Checchè ne fosse, non si tennero più di due o tre mercati, e furono più le risa che se ne fecero, che l’utile che se ne ritrasse.
Poco mancò in quest’anno 1782 che un avvenimento di sua natura insignificante non turbasse gravemente la pubblica tranquillità. Era capitano giustiziere il marchese di Santa Croce. Venuti a rissa tra i fumi del vino in una bettola un moro al servizio del Santa Croce e due fratelli, Pietro e Salvatore Palazzo, ch’esercitavano il mestiere di segar marmi, e perciò detti volgarmente marmorari, il moro che forse aveasi il torto della provocazione vi restò ucciso. Il capitano giustiziere vide nel delitto, per sè stesso comune, anche un’offesa alla propria dignità, e comechè il punirlo entrasse nella giurisdizione della corte capitaniale ov’egli sedea da presidente, così processe con molta severità alla compilazione del processo e al volere in tutti i conti in sua mano gl’imputati.

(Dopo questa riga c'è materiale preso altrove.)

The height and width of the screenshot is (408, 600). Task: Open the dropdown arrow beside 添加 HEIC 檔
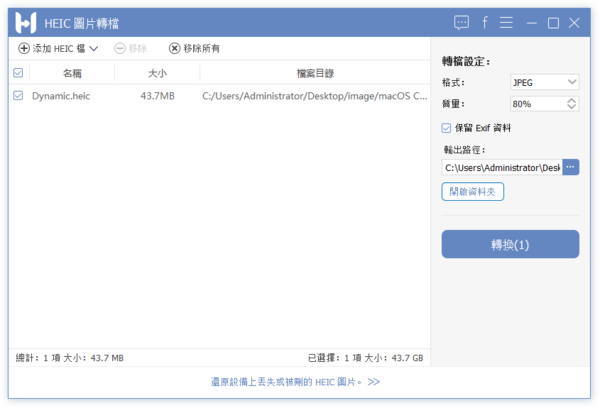[x=94, y=48]
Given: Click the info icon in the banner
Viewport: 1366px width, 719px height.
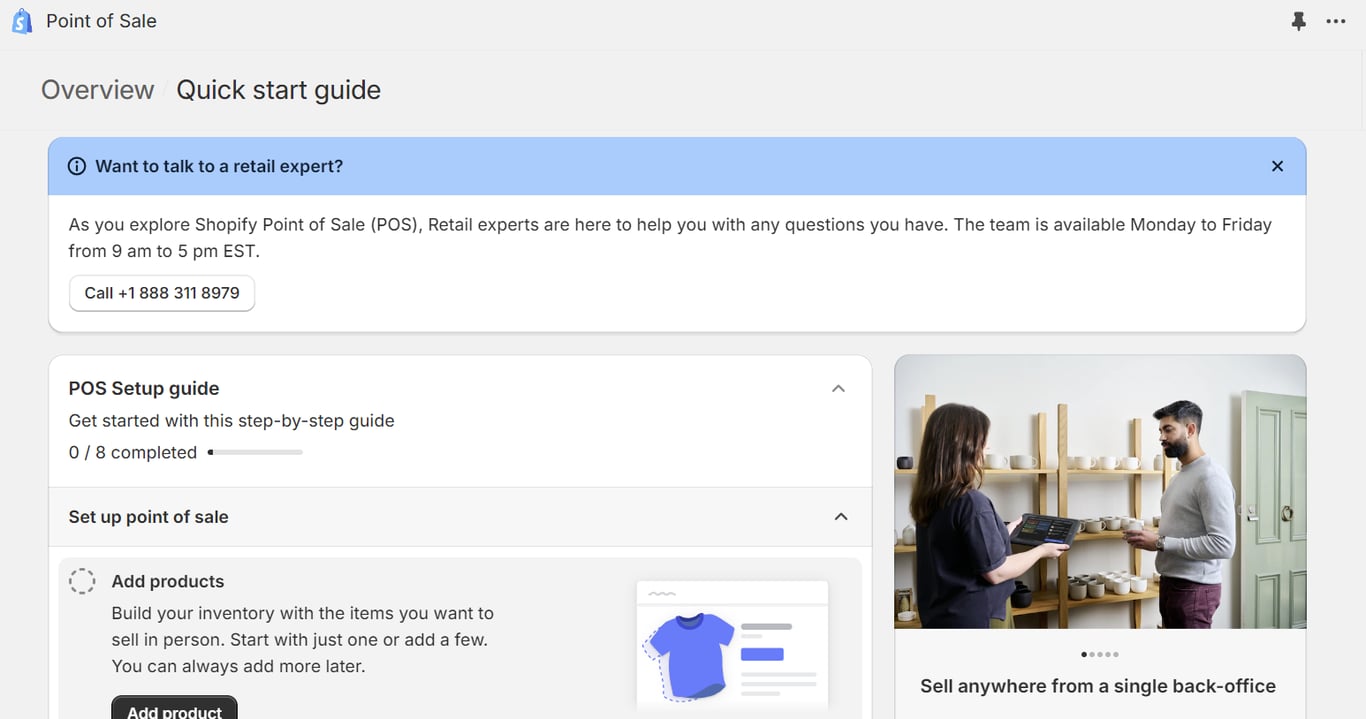Looking at the screenshot, I should 77,166.
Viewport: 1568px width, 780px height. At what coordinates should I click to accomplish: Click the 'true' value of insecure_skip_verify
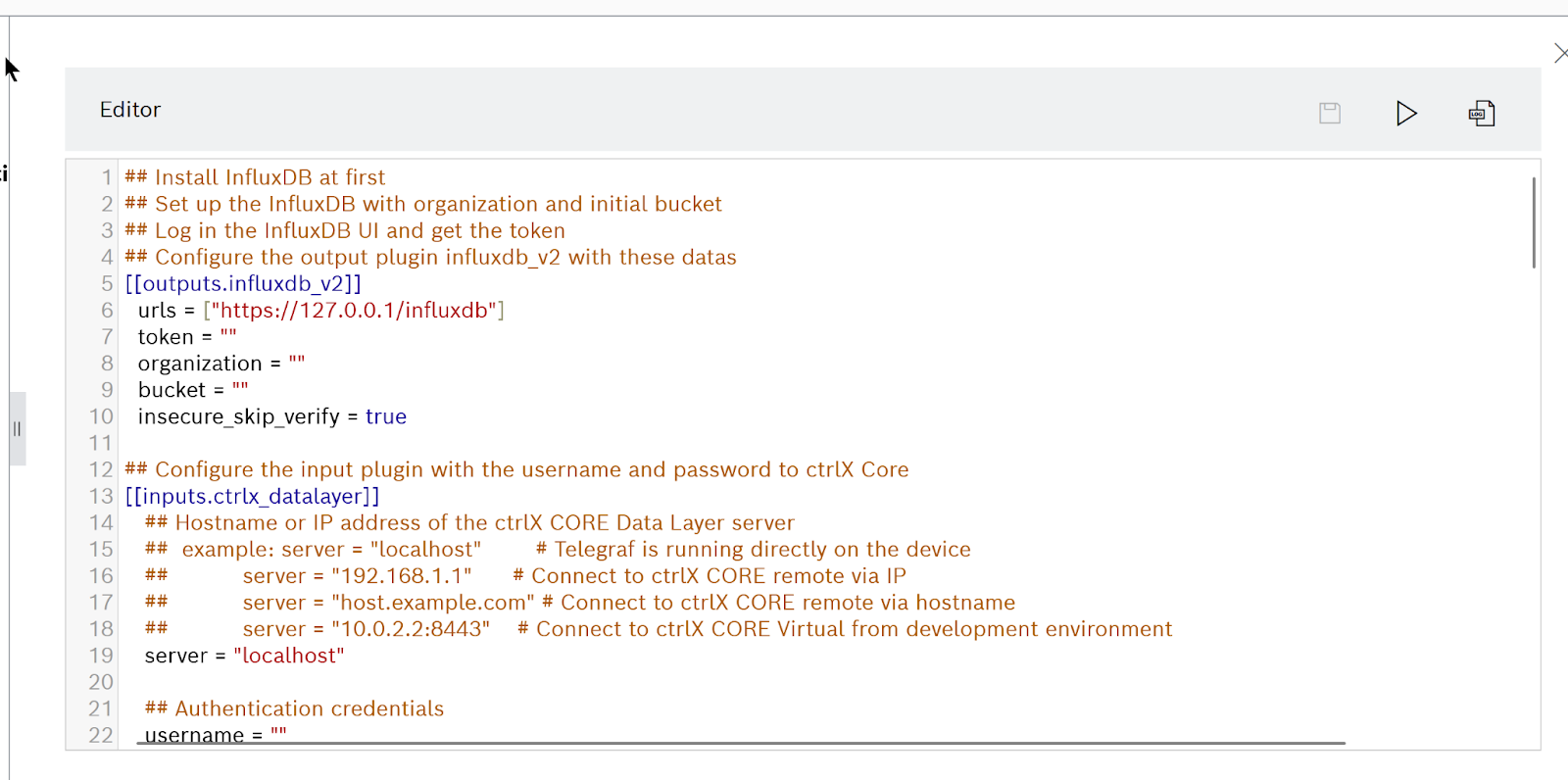(x=386, y=416)
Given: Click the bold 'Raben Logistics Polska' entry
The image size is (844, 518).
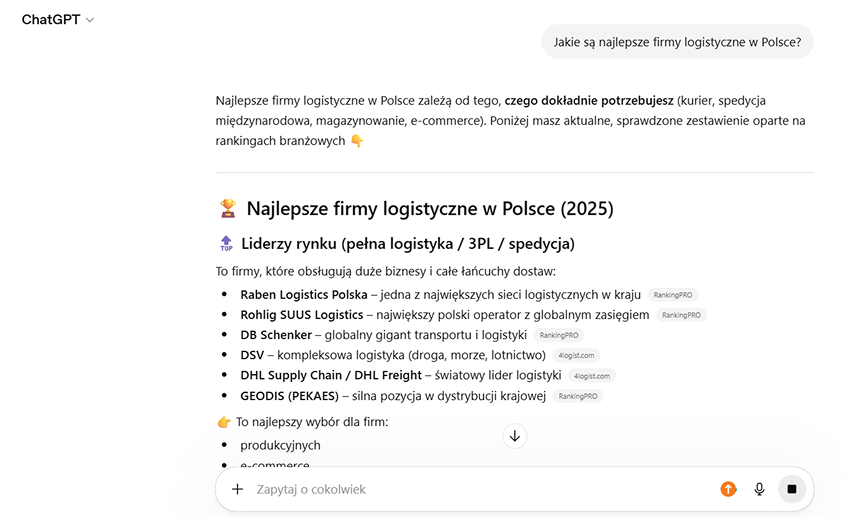Looking at the screenshot, I should [x=304, y=295].
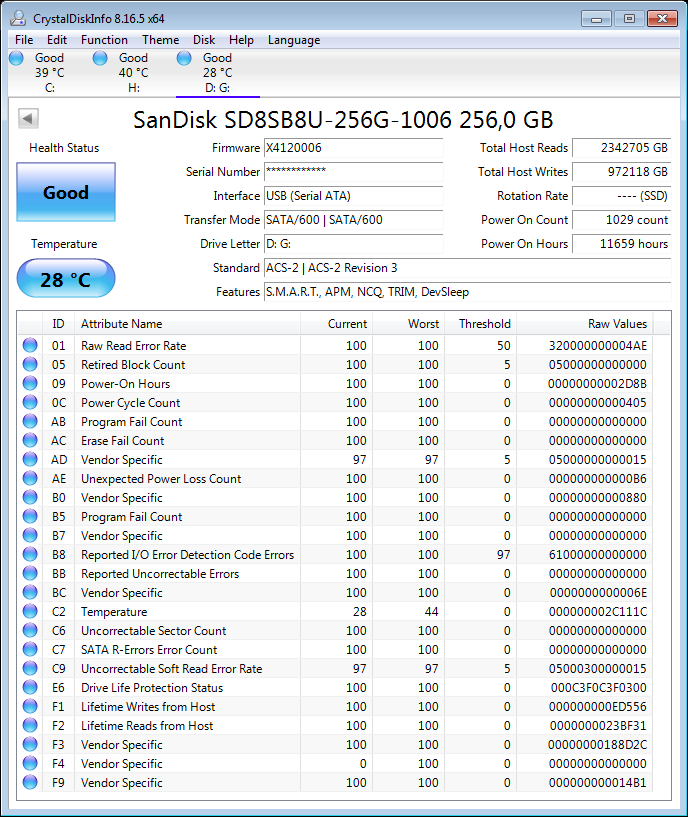Click status orb for Drive Life Protection Status
Viewport: 688px width, 817px height.
pyautogui.click(x=30, y=688)
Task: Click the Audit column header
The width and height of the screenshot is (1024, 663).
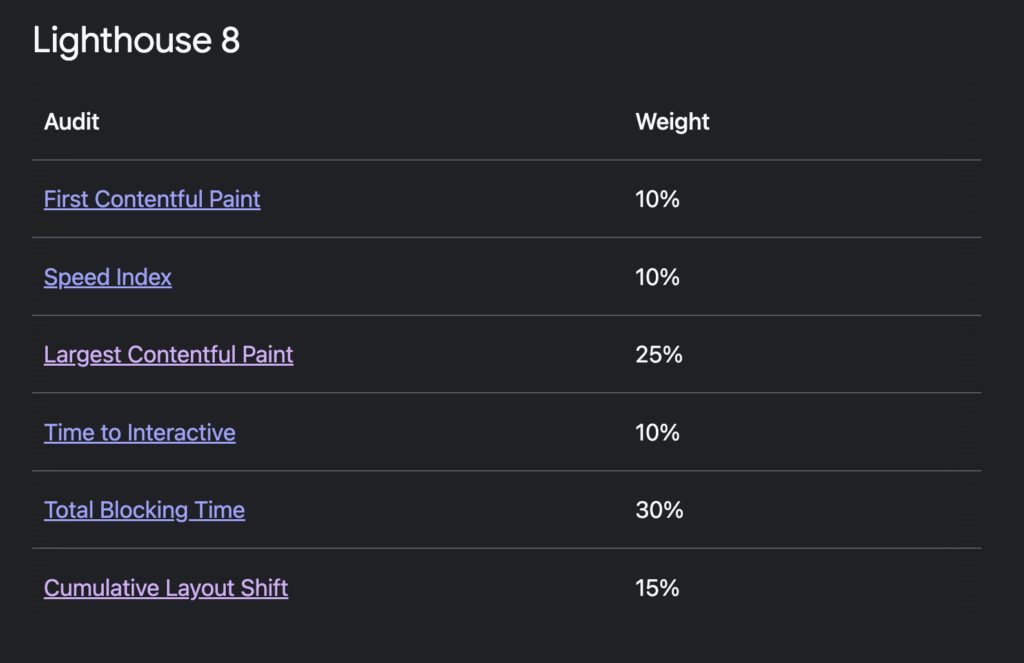Action: (x=72, y=121)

I due fratelli, benchè di ardire smisurato, avrebbero voluto evitare un giudizio in cui il principale giudicante teneasi parte offesa. Procurarono quindi innanzi tutto di guadagnarsi la liticessione della moglie dell’ucciso, e l’ottennero col pagarle onze venti. Procurarono poi, con la mediazione di rispettabili persone, di piegar l’animo avverso del marchese di Santa Croce, e giunsero anche ad interessare in loro pro la marchesa di lui moglie.
Tutto invano. La moglie del moro fu cacciata via per la viltà di aversi ricevuto il [667] prezzo del sangue di suo marito, e gli uffiziali tutti della giustizia capitaniale ebbero ingiunto che si adoprassero per tutti i mezzi all’arresto de’ colpevoli.